In July Amnesty International received more than 50 reports of alleged ill-treatment and use of excessive force by Northern Territory police during the arrest of several non-Aboriginal young people engaged in non-violent protests against a new uranium mine on Aboriginal land. Up to 108 female and male protesters were held together overnight in a single small police cell. An Ombudsman investigation into these events had not been completed by the end of the year.

At least 92 people died in custody or during police operations, 16 of them Aborigines. The rate and circumstances of deaths in custody led to several inquiries, with some cases raising concerns about ill-treatment, inhuman prison conditions and lack of care.

For example, in January 18-year-old Neil Holt died in Canning Vale Prison near Perth after reportedly being forcibly restrained by guards who placed a mask over his head and chained his hands and feet together. The Western Australia Ombudsman subsequently began an inquiry into rising prisoner death rates, which had not been completed by the end of the year.

There were new developments in cases from previous years. In June a coroner's inquest found no explanation as to why Victorino Bongay Vivas' decomposed and decapitated body had not been discovered inside Western Australia's Wooroloo Prison for more than six weeks after he went missing in July 1996, reportedly leaving a suicide note.

Compensation of 60,000 Australian dollars (US$38,000) was awarded to the son of Janet Beetson who died in June 1994 of a heart condition at Mulawa Prison, New South Wales, after a court found that neglect in medical care had contributed to her death.

In June, two police officers were charged with assault following a Criminal Justice Commission inquiry into the brutal beating during arrest of several young Aborigines in Ipswich in March 1997 (see Amnesty International Report 1998).

In March an Amnesty International report, Australia: Silence on human rights – government responds to "Stolen Children" inquiry, urged the federal government to acknowledge as human rights violations the removal on racial grounds of thousands of indigenous children from their families under past government policies and to provide redress for victims (see Amnesty International Report 1998).

Also in March an Amnesty International delegate visited detention facilities and met government and prison officials, prisoners, lawyers and representatives of community organizations.

In June Amnesty International issued Western Australia Government should act on prisoner deaths, which recommended improvements in prisoner supervision and prison health care.

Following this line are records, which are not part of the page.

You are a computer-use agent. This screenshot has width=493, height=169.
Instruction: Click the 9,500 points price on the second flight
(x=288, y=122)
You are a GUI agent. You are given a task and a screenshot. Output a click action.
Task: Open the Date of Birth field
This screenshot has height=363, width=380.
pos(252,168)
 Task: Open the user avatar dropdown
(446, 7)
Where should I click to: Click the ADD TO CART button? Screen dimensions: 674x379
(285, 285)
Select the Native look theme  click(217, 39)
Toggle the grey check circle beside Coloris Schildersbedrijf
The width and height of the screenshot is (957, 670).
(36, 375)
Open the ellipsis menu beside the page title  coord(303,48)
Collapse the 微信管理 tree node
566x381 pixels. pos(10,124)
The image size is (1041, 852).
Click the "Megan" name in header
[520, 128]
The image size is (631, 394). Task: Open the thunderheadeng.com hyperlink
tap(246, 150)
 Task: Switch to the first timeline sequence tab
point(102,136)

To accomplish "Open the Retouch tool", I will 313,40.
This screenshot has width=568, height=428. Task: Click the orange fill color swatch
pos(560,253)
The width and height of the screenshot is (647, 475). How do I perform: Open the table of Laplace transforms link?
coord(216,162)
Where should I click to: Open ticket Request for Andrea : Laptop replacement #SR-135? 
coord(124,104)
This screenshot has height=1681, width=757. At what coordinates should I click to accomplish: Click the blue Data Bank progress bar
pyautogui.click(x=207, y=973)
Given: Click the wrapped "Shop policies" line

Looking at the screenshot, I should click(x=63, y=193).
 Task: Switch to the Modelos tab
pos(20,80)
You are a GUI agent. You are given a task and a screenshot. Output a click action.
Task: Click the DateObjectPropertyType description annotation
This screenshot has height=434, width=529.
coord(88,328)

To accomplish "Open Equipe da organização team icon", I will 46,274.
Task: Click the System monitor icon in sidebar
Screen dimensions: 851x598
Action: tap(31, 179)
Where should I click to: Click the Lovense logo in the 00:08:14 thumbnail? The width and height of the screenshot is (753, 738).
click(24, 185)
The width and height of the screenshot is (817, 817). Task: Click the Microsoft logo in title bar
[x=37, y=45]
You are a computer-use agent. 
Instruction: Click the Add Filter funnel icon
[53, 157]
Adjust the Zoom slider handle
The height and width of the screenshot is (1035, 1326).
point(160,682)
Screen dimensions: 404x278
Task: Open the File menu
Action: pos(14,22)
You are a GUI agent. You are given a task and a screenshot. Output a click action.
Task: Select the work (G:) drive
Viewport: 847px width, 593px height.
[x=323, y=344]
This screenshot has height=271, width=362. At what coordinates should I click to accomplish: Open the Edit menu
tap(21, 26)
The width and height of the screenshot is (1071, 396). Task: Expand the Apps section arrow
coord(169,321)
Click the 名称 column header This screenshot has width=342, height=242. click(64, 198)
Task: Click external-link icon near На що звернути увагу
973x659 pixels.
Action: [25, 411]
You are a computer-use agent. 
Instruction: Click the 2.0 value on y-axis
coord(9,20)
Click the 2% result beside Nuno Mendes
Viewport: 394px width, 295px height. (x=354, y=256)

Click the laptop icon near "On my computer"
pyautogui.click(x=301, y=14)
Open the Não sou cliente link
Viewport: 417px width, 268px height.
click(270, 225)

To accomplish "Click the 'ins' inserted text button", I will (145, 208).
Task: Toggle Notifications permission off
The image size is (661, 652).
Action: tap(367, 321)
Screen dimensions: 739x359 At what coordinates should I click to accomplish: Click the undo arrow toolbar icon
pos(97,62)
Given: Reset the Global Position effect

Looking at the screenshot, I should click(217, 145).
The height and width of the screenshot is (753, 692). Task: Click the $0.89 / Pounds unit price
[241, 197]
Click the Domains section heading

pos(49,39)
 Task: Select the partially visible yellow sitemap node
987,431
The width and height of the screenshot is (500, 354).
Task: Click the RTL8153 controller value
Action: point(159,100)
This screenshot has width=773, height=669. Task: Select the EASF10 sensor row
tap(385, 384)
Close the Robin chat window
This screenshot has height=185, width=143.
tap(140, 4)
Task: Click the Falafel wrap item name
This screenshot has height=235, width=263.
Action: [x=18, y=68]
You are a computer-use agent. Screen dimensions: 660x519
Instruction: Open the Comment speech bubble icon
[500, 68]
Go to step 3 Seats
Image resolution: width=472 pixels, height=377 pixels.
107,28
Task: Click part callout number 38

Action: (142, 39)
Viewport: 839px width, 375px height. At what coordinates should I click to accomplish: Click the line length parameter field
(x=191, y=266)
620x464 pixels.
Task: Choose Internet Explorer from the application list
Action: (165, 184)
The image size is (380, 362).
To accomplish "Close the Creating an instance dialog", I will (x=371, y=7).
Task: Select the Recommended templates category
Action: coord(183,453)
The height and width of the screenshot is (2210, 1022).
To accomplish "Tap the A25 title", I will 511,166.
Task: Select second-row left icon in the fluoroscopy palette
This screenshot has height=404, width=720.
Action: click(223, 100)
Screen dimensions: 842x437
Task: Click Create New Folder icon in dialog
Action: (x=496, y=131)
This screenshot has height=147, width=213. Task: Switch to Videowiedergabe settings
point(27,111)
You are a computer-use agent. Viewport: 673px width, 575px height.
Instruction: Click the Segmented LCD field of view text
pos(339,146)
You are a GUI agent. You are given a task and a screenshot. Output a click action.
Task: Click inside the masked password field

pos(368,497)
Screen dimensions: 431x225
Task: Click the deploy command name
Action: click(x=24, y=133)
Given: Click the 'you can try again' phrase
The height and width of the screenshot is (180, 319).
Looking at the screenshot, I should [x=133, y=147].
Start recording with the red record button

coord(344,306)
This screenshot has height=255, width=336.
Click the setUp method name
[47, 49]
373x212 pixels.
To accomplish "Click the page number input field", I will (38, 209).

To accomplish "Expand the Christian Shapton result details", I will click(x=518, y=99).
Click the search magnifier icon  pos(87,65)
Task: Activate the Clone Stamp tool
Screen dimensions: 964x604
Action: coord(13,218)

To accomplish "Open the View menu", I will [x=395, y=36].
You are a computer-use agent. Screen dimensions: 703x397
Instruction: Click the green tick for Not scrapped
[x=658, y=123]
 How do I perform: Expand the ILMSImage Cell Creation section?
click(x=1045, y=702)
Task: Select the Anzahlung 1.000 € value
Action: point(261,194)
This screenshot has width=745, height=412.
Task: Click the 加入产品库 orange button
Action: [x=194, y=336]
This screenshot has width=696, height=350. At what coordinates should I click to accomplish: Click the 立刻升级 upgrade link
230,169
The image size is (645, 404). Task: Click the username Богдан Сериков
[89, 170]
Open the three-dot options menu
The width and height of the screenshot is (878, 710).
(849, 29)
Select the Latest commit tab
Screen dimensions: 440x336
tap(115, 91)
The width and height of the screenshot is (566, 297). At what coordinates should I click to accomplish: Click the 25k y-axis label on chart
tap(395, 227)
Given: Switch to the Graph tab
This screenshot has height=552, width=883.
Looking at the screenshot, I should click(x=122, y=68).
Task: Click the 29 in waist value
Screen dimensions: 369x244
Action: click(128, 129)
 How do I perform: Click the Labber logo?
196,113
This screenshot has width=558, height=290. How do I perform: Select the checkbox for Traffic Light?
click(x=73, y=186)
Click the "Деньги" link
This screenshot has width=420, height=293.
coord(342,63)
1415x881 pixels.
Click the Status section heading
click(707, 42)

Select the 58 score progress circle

In October Amnesty International wrote to the Victorian authorities expressing concern about prison conditions at the Melbourne Custody Centre.

By the end of the year, Amnesty International had received a reply from Victoria police, which gave details of a violent clash between officers and prisoners in March, but had not received a response to a separate letter to the Minister for Police.

In a letter to Amnesty International in September, the Department of Immigration argued that Australia's policy on the detention of asylum-seekers did not contravene international law.

In November Amnesty International urged the Northern Territory government to ensure that children did not suffer discrimination in the justice system and were only detained as a last resort and then held separately from adults, in circumstances which allowed them to maintain contact with their families. In December Amnesty International received a letter from the Chief Minister of the Northern Territory which criticized the wording of a case study used by Amnesty International but failed to address any of the juvenile justice issues raised by the organization.